> _What needs to be done_
From the records below, please repeat exactly the line that has "The image size is (239, 220).", the line that has "Given: Click the calendar", and every line between them, and nothing else.
Supplied material START
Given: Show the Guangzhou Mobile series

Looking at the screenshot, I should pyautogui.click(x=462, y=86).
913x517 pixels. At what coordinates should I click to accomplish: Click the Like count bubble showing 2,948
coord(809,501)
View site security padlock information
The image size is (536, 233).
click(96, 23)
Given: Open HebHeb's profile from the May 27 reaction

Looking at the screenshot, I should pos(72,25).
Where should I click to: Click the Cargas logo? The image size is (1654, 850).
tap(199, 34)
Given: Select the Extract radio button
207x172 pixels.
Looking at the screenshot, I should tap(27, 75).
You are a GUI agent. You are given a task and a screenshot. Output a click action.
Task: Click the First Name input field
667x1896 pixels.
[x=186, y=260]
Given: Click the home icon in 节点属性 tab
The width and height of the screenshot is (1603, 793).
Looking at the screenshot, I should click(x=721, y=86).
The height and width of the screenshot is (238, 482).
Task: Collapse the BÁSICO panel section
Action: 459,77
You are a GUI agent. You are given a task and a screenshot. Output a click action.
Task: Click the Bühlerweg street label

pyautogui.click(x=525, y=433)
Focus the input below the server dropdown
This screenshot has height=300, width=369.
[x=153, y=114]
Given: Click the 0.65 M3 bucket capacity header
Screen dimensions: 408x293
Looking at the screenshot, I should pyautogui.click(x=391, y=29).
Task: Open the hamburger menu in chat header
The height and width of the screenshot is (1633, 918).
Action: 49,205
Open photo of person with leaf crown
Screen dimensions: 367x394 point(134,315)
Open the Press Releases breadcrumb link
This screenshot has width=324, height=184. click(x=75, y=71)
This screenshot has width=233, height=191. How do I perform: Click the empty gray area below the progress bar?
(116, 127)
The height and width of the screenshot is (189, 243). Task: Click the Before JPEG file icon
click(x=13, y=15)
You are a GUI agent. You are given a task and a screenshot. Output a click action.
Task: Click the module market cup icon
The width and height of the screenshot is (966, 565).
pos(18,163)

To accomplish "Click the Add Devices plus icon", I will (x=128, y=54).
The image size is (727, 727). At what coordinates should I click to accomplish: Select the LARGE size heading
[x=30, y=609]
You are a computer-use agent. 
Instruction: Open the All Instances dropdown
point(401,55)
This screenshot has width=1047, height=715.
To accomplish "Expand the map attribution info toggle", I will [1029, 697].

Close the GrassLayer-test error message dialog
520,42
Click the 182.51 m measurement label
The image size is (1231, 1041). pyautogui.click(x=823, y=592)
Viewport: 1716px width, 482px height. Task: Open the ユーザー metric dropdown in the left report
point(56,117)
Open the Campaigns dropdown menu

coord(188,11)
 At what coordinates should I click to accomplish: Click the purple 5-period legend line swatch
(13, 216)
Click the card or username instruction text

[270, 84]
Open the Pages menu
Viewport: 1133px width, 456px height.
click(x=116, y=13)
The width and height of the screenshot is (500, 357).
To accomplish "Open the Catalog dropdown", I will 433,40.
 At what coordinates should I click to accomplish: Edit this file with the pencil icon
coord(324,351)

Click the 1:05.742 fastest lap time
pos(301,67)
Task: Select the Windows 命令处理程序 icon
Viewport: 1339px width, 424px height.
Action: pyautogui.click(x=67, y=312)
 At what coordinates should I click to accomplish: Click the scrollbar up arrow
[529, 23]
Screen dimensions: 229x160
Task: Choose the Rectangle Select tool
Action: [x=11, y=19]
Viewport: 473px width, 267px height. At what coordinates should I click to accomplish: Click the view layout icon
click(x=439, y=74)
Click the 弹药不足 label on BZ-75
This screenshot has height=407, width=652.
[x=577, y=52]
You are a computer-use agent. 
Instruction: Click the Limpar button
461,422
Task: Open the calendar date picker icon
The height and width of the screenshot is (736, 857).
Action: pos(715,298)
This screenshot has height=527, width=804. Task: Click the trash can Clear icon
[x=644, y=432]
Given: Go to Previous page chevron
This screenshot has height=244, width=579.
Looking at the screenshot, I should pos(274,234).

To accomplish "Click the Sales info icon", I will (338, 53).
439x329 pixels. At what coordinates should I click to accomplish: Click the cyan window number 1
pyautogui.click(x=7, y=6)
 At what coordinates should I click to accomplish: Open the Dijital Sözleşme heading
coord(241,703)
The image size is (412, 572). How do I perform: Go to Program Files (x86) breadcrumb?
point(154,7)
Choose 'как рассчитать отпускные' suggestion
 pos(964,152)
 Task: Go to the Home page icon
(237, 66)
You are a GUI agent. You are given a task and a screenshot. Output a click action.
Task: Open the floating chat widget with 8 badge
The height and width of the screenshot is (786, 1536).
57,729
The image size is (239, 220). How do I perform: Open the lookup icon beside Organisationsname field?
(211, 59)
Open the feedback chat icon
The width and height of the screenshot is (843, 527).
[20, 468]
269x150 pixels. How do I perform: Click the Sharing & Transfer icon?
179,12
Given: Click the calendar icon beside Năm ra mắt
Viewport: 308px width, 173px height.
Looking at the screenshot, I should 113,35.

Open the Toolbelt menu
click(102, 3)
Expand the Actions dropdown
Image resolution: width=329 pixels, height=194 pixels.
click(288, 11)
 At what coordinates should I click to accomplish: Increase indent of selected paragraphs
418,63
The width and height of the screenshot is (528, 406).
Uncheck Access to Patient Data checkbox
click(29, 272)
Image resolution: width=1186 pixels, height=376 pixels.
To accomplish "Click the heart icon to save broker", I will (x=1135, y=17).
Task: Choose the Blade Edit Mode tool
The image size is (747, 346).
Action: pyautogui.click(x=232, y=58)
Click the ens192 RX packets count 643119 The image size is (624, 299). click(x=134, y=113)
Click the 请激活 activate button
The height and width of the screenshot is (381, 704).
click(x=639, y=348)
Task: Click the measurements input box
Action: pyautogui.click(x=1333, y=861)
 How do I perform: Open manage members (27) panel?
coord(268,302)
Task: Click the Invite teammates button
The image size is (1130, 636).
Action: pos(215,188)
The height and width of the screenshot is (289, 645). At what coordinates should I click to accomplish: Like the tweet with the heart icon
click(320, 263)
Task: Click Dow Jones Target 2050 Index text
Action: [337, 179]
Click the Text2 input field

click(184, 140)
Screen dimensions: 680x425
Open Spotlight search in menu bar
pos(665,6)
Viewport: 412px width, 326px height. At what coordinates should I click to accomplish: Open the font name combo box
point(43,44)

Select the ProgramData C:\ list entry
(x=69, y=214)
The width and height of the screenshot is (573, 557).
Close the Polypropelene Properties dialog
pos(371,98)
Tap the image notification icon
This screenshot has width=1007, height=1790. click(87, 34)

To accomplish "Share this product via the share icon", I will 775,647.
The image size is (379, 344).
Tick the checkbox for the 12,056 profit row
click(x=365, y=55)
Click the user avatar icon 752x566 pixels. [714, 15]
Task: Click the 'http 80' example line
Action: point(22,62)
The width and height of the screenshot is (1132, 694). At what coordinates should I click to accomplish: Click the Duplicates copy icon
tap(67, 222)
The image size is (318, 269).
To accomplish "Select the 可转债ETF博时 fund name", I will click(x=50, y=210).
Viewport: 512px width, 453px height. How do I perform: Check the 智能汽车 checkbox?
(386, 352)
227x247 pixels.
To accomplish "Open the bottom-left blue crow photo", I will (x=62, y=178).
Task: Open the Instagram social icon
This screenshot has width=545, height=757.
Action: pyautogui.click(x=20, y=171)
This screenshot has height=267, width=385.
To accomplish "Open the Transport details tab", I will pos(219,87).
Supplied material END
> _Result of the exercise_
The image size is (239, 220). How do I perform: Open the lookup icon beside Organisationsname field?
(211, 59)
Open the feedback chat icon
The width and height of the screenshot is (843, 527).
[20, 468]
269x150 pixels. How do I perform: Click the Sharing & Transfer icon?
179,12
Given: Click the calendar icon beside Năm ra mắt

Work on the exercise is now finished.